(Mies vailla menneisyyttä)
Directed by Aki Kaurismäki. Finland/Germany/France. 2002.
The Man Without a Past, the latest film from Finnish director Aki Kaurismäki, is a feel-good comedy, Kaurismäki style. That means deadpan humor, stoic characters, a working-class milieu, and American-style rock music. The movie (which won the Jury Prize at this year's Cannes Film Festival) unfortunately does not break any new ground. Markku Peltola plays a welder who is beaten and robbed after stepping off a train to look for work in Helsinki. Referred to as M, he barely survives and loses all memory of his past. Left without any material resources, he slowly picks up the pieces and restarts his life among homeless and eccentric squatters on the outskirts of the city. M has to rely on help from generous local residents and obtain charity from the local Salvation Army. In the process, he meets and falls in love with a dour Salvation Army worker named Irma (Kati Outinen).
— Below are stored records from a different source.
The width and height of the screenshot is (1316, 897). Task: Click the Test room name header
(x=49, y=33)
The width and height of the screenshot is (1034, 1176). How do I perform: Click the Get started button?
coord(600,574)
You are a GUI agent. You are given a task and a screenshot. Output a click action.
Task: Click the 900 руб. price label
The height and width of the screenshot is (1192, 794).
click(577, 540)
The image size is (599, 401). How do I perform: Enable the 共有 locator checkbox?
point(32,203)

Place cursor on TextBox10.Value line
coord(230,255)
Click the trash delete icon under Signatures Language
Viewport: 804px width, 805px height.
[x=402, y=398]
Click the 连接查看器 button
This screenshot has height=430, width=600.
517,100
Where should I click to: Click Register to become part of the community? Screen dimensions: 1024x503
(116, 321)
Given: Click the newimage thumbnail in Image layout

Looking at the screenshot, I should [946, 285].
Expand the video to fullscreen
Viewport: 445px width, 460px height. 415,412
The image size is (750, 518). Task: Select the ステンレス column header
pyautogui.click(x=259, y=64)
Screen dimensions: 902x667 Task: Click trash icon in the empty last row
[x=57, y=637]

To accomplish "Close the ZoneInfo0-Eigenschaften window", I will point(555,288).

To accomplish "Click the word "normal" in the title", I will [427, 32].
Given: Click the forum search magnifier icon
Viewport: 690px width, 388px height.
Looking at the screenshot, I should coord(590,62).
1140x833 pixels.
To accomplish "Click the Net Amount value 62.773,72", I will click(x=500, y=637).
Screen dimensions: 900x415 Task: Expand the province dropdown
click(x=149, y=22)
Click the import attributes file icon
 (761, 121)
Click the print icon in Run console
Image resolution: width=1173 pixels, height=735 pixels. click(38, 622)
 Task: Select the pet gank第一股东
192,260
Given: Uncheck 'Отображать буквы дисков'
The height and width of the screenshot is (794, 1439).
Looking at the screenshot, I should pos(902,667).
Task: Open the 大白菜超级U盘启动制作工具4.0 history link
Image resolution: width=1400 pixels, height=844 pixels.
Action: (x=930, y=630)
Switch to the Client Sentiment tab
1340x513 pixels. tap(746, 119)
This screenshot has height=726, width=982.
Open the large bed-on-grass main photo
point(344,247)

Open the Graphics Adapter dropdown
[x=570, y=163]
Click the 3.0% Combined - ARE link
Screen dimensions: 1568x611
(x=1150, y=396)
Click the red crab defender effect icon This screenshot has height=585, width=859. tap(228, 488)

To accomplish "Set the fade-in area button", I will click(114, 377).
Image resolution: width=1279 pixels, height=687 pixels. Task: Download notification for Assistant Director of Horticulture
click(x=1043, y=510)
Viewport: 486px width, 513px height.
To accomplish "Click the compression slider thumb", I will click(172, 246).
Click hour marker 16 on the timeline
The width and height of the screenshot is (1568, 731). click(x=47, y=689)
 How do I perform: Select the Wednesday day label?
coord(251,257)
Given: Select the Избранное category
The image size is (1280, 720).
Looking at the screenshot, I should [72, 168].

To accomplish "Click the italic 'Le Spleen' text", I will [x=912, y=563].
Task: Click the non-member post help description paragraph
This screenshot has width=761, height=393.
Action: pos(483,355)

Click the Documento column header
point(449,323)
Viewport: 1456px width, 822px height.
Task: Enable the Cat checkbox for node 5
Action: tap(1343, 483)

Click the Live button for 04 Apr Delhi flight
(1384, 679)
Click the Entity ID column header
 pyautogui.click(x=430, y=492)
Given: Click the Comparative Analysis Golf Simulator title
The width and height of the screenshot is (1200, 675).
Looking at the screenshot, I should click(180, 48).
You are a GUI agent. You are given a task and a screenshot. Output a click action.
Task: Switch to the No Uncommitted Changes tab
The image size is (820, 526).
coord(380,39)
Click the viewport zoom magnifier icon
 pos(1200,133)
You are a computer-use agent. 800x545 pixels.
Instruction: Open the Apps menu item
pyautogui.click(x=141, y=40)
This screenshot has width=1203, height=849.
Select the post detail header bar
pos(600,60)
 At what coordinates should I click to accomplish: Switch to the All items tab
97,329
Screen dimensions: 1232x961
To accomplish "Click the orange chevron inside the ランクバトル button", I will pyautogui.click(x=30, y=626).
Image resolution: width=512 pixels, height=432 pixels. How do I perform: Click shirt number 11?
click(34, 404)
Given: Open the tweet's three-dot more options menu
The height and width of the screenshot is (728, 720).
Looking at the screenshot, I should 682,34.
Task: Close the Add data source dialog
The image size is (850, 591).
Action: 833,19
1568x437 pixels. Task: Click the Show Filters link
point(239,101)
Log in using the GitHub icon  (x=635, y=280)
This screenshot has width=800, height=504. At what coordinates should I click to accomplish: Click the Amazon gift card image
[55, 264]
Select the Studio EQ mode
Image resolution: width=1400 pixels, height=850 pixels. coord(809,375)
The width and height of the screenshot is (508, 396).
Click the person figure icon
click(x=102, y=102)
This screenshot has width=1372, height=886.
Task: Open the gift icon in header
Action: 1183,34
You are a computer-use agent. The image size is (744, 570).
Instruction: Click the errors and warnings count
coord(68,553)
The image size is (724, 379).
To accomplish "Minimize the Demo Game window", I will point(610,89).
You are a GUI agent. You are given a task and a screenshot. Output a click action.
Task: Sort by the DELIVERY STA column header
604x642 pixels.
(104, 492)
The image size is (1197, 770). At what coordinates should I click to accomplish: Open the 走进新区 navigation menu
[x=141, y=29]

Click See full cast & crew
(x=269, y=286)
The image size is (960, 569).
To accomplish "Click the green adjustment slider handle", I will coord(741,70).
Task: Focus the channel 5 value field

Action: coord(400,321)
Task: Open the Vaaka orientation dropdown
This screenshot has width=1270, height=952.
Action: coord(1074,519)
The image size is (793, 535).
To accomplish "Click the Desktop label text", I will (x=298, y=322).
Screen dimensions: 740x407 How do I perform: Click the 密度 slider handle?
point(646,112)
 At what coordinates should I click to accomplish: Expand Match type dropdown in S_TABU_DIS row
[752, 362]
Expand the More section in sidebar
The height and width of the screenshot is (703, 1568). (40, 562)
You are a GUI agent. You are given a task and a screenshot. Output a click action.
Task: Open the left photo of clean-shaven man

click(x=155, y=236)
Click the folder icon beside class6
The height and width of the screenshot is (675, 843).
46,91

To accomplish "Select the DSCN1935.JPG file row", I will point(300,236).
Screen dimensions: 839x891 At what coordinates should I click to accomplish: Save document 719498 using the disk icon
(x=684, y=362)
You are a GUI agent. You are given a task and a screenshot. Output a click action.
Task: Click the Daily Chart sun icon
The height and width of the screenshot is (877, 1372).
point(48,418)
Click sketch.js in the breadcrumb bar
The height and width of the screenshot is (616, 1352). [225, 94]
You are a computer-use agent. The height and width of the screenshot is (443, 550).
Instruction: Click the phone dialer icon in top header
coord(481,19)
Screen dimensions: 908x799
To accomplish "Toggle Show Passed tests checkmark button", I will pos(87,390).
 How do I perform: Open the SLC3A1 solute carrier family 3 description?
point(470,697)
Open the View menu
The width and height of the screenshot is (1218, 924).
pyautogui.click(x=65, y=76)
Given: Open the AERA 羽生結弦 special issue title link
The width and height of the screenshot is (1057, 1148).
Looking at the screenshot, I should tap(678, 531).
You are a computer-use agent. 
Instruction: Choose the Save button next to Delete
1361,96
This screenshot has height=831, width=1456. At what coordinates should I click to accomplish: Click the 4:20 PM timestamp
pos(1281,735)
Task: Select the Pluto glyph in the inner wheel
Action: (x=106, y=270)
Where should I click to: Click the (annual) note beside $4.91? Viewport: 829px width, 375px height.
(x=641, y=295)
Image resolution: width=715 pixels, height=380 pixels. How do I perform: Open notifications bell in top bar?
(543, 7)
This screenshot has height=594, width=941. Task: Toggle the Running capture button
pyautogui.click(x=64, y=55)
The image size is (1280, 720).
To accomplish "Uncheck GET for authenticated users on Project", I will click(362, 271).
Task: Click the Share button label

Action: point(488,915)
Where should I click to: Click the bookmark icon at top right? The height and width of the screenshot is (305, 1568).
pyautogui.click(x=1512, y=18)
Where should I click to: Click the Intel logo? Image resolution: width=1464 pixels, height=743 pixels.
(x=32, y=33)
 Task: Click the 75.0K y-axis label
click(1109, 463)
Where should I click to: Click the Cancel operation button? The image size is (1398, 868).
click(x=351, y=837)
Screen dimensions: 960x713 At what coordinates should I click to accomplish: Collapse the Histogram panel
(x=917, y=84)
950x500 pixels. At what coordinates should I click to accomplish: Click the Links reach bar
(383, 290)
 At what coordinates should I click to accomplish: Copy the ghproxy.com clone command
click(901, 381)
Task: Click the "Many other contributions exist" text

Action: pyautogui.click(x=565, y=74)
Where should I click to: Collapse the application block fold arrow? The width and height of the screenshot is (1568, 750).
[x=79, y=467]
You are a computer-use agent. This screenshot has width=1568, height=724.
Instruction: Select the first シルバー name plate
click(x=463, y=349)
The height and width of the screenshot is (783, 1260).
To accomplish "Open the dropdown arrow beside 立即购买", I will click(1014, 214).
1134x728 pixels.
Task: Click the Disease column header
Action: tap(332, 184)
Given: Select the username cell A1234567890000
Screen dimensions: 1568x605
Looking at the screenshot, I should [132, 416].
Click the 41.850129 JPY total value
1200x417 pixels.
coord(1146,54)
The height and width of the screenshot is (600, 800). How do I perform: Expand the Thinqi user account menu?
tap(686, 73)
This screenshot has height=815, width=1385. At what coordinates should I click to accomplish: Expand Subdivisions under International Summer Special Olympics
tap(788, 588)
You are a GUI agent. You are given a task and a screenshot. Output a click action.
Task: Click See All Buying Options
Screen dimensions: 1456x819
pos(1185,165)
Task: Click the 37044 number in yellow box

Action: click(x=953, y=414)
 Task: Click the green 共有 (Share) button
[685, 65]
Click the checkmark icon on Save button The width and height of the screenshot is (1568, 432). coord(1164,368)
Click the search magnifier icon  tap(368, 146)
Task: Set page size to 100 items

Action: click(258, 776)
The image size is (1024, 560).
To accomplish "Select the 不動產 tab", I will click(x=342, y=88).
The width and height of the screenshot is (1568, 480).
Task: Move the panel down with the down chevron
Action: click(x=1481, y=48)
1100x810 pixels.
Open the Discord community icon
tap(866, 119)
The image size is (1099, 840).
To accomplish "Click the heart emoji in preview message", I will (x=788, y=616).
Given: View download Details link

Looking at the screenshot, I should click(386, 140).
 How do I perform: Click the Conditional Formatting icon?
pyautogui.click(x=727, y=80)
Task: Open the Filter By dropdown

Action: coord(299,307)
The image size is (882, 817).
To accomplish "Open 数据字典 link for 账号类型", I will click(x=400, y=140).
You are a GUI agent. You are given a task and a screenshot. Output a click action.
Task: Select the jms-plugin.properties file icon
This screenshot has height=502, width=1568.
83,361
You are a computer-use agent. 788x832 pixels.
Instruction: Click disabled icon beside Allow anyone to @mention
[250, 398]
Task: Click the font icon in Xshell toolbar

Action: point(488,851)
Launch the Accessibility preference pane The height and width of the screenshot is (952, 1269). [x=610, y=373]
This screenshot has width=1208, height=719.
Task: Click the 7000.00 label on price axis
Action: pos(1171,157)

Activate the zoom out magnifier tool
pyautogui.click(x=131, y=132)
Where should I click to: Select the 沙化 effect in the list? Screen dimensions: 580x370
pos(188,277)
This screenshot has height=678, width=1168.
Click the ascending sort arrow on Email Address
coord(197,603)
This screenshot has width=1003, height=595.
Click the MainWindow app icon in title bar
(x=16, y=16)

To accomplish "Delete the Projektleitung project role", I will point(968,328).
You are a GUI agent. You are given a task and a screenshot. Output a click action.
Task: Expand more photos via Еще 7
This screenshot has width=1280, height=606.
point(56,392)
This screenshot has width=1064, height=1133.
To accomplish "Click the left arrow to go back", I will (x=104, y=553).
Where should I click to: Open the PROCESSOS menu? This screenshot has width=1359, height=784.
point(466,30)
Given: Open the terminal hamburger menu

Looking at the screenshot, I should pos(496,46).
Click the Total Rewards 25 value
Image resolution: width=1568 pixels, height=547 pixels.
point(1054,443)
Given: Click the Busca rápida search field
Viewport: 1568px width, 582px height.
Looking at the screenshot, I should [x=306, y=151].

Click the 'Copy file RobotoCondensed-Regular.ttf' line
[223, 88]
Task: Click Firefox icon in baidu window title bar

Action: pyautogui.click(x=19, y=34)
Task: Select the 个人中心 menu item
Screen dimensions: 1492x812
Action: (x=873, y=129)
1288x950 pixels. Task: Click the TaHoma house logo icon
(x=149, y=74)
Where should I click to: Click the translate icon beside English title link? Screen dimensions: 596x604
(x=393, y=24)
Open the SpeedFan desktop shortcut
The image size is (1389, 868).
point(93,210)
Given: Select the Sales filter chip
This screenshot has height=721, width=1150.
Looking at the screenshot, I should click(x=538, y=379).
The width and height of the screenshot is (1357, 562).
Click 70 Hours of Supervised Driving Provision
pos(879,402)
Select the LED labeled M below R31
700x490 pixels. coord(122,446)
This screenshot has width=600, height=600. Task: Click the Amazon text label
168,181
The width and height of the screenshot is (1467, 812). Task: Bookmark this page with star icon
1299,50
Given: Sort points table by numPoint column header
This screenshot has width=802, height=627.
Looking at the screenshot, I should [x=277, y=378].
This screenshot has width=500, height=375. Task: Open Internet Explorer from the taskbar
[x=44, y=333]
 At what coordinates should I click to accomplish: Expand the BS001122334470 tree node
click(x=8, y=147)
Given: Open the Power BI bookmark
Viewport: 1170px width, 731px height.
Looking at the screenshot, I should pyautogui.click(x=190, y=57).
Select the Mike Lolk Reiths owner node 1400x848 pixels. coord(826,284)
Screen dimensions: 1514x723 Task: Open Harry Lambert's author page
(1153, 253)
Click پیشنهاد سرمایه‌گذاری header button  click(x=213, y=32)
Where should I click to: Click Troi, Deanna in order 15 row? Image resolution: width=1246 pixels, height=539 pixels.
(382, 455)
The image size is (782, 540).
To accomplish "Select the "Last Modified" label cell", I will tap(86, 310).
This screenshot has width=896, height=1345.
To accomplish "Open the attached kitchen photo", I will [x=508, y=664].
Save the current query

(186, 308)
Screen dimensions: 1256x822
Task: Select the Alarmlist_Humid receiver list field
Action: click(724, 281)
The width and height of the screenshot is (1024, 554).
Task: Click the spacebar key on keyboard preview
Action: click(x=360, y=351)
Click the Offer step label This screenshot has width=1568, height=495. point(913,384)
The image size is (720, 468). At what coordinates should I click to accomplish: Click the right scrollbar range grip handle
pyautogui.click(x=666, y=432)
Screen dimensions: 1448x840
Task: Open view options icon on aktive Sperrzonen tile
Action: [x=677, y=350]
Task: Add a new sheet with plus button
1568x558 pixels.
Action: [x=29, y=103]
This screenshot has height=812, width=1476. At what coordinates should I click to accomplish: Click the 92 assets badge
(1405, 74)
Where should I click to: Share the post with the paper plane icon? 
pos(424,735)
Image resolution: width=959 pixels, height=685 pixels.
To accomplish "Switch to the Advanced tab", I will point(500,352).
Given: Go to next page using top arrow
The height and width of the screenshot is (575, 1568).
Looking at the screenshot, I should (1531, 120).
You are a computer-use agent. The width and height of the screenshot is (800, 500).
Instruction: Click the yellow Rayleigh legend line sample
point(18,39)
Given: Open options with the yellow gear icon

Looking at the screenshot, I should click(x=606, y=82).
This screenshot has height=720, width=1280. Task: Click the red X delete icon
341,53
The film moves from one contrived situation to another. Renting his quarters from a droll security guard, M acquires a "monstrous" dog named Hannibal, renovates a jukebox that plays American rock music and blues, then turns a bunch of square Salvation Army musicians into a rock band. In another incident, he is arrested as a suspect in a bank robbery only because he was in the bank at the time and could not verify his identity. He later meets with the newly compassionate bank robber, who asks M to use the money he took from his frozen account to pay back people who worked for him.
The Man Without a Past
is a gentle fantasy that reminded me a little of Miracle in Milan.
Like De Sica, Kaurismäki identifies with the alienated, and dramatizes
society's dismissive attitude toward them. Ultimately, however, I found
it a bit too cute to work either as comedy or social commentary. It's an
engaging film, but it has too many clever one-liners and "colourful" characters
who talk like Jay Leno on tranquilizers.